Все эти загадки, лабиринты и хождения вокруг да около настолько выводили из себя, настолько тревожили и расшатывали, что Юа, желая как можно скорее вернуть знакомого да понятного бестактного лиса, что сперва трепался, а потом худо-бедно соображал, в сердцах наступил тому каблуком на ногу, требовательно прорычав:

– Да говори ты уже как есть, придурок, а не играй в чертовы прятки! Или вообще не говори! Но тогда зачем нужно было заводить этот тупой треп изначально?!

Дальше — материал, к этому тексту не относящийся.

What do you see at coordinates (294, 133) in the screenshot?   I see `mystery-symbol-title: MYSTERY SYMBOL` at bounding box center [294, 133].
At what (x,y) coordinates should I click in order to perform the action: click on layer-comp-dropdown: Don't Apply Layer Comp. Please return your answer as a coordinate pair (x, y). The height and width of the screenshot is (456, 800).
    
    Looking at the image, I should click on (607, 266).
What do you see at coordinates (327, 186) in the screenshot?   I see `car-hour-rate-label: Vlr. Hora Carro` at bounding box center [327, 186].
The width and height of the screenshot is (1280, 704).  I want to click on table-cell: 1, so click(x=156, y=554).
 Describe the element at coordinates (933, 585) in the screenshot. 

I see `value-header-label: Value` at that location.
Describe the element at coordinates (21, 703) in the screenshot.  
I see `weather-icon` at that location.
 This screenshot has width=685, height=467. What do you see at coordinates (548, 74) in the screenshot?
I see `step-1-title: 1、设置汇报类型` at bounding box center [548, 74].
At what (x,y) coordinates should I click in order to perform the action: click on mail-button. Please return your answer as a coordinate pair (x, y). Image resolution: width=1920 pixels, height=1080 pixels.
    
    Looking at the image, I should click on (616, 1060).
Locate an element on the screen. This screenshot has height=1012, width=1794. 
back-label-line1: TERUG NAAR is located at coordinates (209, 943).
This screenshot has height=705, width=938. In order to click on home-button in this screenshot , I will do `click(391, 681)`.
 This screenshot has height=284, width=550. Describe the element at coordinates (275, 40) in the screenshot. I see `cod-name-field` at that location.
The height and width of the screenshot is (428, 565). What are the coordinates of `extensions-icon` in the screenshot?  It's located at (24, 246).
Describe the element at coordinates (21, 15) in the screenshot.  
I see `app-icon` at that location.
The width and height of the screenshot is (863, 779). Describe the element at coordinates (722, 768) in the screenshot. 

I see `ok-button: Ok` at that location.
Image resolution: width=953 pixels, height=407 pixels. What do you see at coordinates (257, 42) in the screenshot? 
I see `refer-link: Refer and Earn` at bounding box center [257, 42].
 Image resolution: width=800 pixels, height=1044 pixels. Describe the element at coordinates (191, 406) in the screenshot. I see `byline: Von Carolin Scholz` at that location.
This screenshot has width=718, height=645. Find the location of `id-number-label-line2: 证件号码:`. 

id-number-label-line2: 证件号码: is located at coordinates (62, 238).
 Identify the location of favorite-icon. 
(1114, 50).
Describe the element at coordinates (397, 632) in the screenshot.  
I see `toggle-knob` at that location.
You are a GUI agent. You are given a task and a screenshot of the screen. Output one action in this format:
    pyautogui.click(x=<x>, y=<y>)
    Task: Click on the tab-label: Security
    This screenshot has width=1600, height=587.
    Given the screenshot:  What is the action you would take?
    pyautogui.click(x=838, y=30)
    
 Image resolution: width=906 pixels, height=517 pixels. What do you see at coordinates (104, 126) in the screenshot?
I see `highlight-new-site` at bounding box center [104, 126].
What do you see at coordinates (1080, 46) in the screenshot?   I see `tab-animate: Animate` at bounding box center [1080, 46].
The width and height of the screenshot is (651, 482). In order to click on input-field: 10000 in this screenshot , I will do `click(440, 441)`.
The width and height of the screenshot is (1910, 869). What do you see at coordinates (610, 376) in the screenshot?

Рейнхарт покосился на него тем долгим муторным взглядом, которым залитые кофейными слезами да пустившей споры сединой историки, наверное, смотрели на протекающий в пробирке ускоренный процесс бесполезного филогенеза, тихонько фонящий крупичкой зеленых мутагенных звезд. Потеребив зубами уголок рта, облизнул тонкие темные губы. Огладил кончиками пальцев забившееся жилками хрупкое детское запястье и, тяжело выдохнув, сокрушенно проговорил:

– Хорошо, моя прелесть. Раз ты столь яростно настаиваешь, то я попытаюсь. Только, прошу тебя, не обессудь… Lesbian, Gay, Bi, Transsexual. LGBT – это общесобирательное название для людей нетрадиционной сексуальной ориентации. То есть для таких, как мы с тобой. И, пожалуйста, мальчик, не надо пытаться уверять меня на свой счет в обратном: быть может, ты и недотрога, и девственник до последней косточки, и даже в чем-то поразительный фарисейский аскет, но на цветущего натурального натурала никак не тянешь. Это бросается в глаза в первую же секунду. По твоему взгляду. По твоему поведению. По твоей походке. По сводящему с ума запаху, которым пропитывается воздух, стоит тебе появиться в помещении или на определенном отрезке улицы… Поэтому, будь добр, не обманывай ни меня, ни себя.

Микель был уверен, что шебутной детеныш с выпрошенных слов поднимет такой припадок, за которым ни до какого клуба они попросту не дойдут. Вообще ни докуда не дойдут, занявшись в трехсотый раз задравшим разбором полетов-пролетов-перелетов не поддающихся ни одному кнуту отношений. В принципе, заговорить об этом, конечно, пришлось бы рано или поздно так и так, если хотелось сдвинуть разлившуюся трясиной жизнь с поднадоевшей мертвой точки, и большой разницы, когда начинать это делать, по сути, не было…

Однако же мальчишка-Уэльс все не начинал брыкаться.

Кричать – тоже не начинал.

Даже психовать, отнекиваться, огрызаться, лгать и материться – и это нет…

Что, черт возьми, не могло не настораживать.

Вместо этого он все так же шел рядом, сохраняя относительно спокойное, вырезанное Снежным Королем или Королевой лицо, и лишь глаза его – протально-зимний потрескавшийся лед – казались чуть более серьезными и задумчивыми, чем бывало обычно.

Реакция эта была настолько непредсказуемо-неожиданной, что Рейнхарт, стараясь припомнить, а ничего ли он сегодня не пил и ни с чем ли не перебрал, неловко да намеренно кашлянул, пытаясь привлечь синеокое внимание и получить из его уст пусть и одно-единственное, но что-то, способное раскидать образовавшийся внеплановый бардак по чуть более ясным и внятным местам.